**DESCRIPTION OF THE TASK:** Below are records to write out exactly; drop the pictures when you do.

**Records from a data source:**

····················

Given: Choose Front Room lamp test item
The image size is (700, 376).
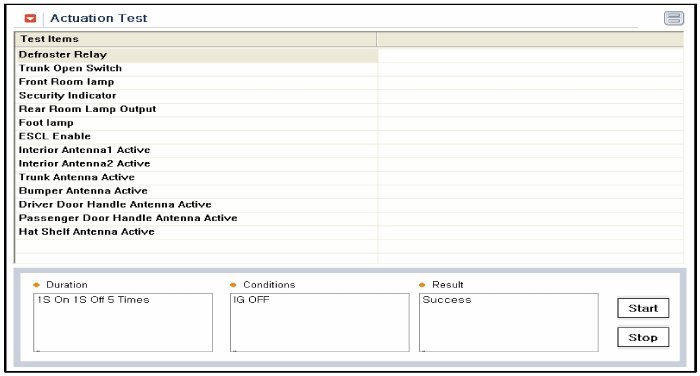Looking at the screenshot, I should point(196,82).
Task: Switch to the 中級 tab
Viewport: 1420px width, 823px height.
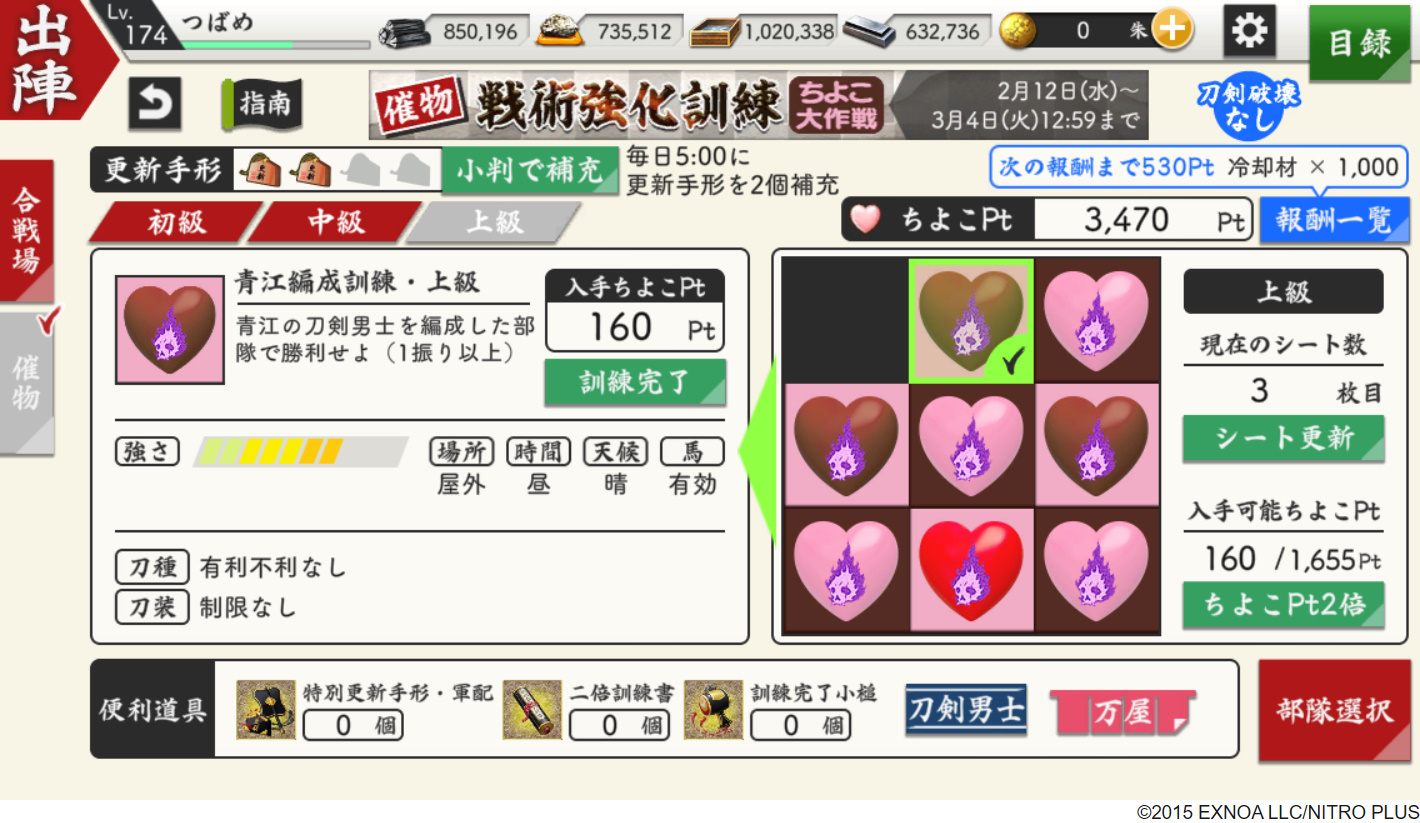Action: pyautogui.click(x=335, y=221)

····················

**RESPONSE TO THIS TASK:**
Given: Choose Front Room lamp test item
The image size is (700, 376).
Looking at the screenshot, I should point(196,82).
Task: Switch to the 中級 tab
Viewport: 1420px width, 823px height.
Action: pyautogui.click(x=335, y=221)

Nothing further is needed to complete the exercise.